As a rule of jus cogens, the right to non-discrimination on the ground of race is a higher class of rights with more protection and enforceability than the right to non-discrimination on the ground of sex. For instance, states can determine the extent to which they will protect women’s right under CEDAW but cannot do so in relation to the prohibition of racial discrimination. In fact, one of the criticisms of the CEDAW is that it has been undermined by numerous reservations and declarations by state parties.[4] And states that have not ratified the CEDAW are not bound by its provisions. Whereas, the prohibition of racial discrimination is binding on states irrespective of non-ratification, reservations or declarations. By privileging the prohibition of racial discrimination in this manner, international law seems to suggest that a claim based on racial discrimination is “better” than a claim based on sexual discrimination. And that it is worse to be female than to be black.

This may not be obvious in dual or multiple discrimination cases involving both racial and sexual discrimination. It is more obvious in cases involving either racial or sexual discrimination. For instance, if women in the UK are prohibited from driving merely because of their sex, a black woman who is prosecuted for driving in the UK may not enjoy much protection under international law. This is because the UK can only protect the rights of women under international law to the extent that it has undertaken to do so. And unless the UK undertakes to allow women to drive cars in the UK, international law cannot compel the UK to do so.

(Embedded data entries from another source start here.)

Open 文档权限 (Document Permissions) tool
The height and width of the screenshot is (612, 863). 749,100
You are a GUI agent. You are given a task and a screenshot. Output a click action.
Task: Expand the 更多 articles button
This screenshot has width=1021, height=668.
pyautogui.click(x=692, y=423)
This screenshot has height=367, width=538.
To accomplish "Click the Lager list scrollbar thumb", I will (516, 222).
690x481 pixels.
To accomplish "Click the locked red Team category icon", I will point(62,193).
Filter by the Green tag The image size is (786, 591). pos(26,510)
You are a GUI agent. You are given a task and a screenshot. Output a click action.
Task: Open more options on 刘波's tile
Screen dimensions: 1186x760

However, if it were black people who were prohibited from driving in the UK merely because of their race, the same black woman would enjoy a higher degree of protection under international law. The UK will be prohibited from discriminating against her on the ground of her race, notwithstanding that it may not have specifically undertaken to do so. So, while states can choose not to protect the right to non-discrimination on the ground of sex in certain circumstances, they are obliged under international law to protect the right to non-discrimination on the ground of race in all circumstances. The practical effect of this is that, the hypothetical black woman enjoys more protection under international law as a black person, than as a woman. For her, being a woman is worse than being black, since she is more at risk of discrimination as a woman than as a black person.

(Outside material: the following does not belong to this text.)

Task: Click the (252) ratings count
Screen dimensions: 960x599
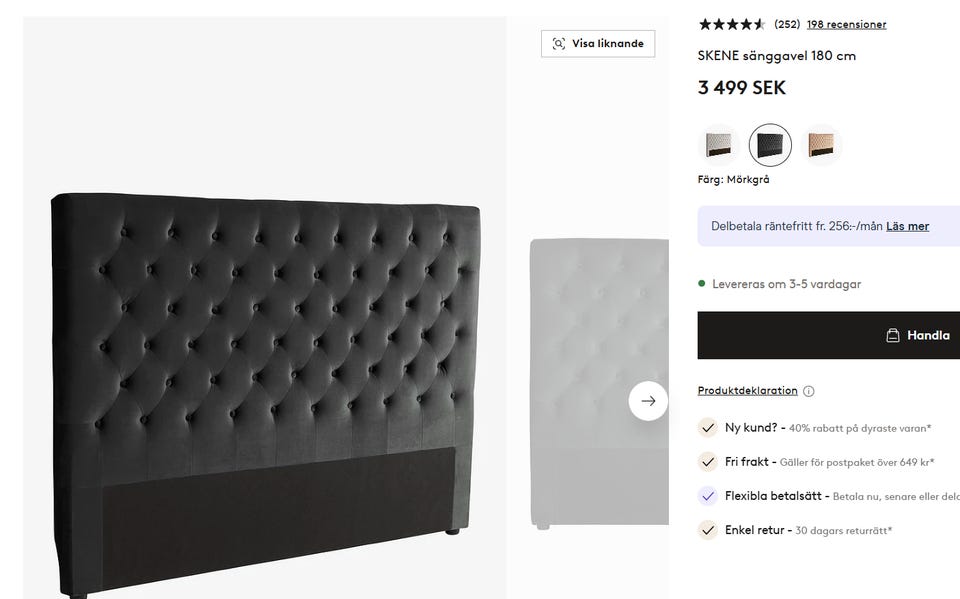Action: [787, 24]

This raises two disturbing issues. First, not every claimant would like to be considered a victim. Personally, I would like my rights to be protected under international law; but I would prefer to be able to make claims to those rights without having to think of myself as belonging to some category of “victimhood”. Secondly, it is disappointing to discover that under international law, especially as it relates to discrimination law, it is better to be black than to be female. My sex and my race both constitute my identity and have the same effect on my person. Racial discrimination is just as offensive as sexual discrimination and I would like to be equally protected from both. Hence, the right to non-discrimination on grounds of sex should also have a high degree of protection as the right to non-discrimination on grounds of race. That one identity is “better” than another is contrary to the principle of equality.

 

[1] Susan Marks, ‘Human Rights in Disastrous Times’ in James Crawford and Martti Koskenniemi (eds), Cambridge Companion to International Law (CUP, 2012) 318-319.

[2] Anna Grear, ‘’Framing the Project’ of International Human Rights Law: Reflections on the Dysfunctional ‘Family’ of the Universal Declaration’ in Conor Gearty and Costas Douzinas (eds), Cambridge Companion to Human Rights Law (CUP, 2012) 24.

[3] Malcolm Evans (ed), International Law (2nd ed, 2006) 789.

[4] See for instance, Ivana Radacic, ‘Feminism and Human Rights: The Inclusive Approach in Interpreting International Human Rights Law’ (2008) 14 UCL Juris. Rev. 246, 255.